Медленным, осторожным движением Гарденбург сбросил с груди одеяло. Христиан остолбенело смотрел на него, словно это был мертвец, вставший из могилы. Гарденбург деревянным, механическим движением перекинул ноги через край кровати и встал. На нем была мешковатая, вся в пятнах фланелевая пижама. Босые ноги бледными, грязными пятнами выделялись на мраморном полу виллы лионского фабриканта.
– Где его койка? – спросил Гарденбург. – Покажи мне, где его койка?
Христиан осторожно взял его за руку и повел через узкий проход, пока колени Гарденбурга не коснулись матраца другой кровати.
– Здесь, – отрывисто произнес Гарденбург.
– Почему вы никому не сказали, что можете ходить? – спросил Христиан. Ему казалось, что он во сне разговаривает с пролетающими мимо окна призраками.
Стоя у кровати, слегка покачиваясь в желтоватой пижаме, Гарденбург хихикал из-под марлевого шлема.

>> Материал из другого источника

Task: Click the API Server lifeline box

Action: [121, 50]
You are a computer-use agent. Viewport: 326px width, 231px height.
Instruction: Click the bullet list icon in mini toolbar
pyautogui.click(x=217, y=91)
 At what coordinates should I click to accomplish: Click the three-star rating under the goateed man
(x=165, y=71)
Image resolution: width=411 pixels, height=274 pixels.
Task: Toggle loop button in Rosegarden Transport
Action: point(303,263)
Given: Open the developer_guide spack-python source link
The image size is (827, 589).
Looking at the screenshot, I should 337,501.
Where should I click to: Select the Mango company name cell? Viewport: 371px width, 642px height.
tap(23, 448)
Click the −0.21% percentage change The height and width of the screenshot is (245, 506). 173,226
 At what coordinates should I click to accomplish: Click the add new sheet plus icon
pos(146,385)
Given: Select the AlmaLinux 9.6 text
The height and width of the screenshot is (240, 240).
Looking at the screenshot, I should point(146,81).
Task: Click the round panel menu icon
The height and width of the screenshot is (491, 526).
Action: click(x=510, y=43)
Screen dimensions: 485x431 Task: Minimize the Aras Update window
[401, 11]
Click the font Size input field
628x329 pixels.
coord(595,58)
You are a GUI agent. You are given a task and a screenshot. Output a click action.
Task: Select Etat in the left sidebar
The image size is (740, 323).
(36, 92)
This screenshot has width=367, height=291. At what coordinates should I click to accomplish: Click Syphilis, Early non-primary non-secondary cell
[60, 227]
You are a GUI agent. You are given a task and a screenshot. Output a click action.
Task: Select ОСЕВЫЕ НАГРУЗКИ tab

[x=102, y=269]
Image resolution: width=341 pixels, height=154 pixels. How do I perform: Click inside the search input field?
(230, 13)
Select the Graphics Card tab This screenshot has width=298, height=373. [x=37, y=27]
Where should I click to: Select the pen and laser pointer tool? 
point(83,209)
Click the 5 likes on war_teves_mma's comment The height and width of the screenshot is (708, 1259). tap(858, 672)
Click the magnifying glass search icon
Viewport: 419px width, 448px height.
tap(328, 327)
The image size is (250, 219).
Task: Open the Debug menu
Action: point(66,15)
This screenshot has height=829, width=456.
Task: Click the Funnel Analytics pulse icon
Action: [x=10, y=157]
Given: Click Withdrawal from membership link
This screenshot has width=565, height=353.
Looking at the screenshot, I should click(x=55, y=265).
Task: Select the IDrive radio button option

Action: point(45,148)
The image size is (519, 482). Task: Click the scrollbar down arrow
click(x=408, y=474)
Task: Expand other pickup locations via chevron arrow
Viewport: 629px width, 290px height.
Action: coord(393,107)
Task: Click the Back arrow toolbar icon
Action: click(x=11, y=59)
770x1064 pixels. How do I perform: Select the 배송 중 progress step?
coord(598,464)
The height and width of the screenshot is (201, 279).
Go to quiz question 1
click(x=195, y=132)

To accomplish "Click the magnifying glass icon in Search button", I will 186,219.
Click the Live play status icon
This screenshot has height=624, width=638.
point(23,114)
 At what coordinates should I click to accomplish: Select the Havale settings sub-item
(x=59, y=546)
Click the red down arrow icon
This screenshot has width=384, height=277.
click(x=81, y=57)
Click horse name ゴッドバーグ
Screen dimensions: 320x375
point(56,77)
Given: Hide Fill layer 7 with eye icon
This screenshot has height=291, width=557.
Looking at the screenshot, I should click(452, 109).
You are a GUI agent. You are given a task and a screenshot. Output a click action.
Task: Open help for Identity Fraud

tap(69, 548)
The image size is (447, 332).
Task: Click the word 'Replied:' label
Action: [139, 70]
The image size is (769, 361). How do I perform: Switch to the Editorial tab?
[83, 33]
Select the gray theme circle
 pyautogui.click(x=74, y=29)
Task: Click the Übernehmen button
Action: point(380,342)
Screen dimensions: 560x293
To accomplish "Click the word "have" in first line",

– Всегда нужно, – произнес он, – скрывать кой-какие важные сведения о себе от начальства. – Он наклонился и стал осторожно ощупывать одеяло обгоревшего. Наконец его рука остановилась.
– Здесь, – прозвучал голос из-под «снежного сугроба», возвышавшегося над покрывалом. Голос был хриплый и нечеловеческий. Казалось, будто умирающая птица или медленно захлебывающаяся в собственной крови пантера, или проткнутая острой веткой во время шторма в джунглях обезьяна вдруг обрела дар речи, чтобы произнести одно последнее слово «здесь».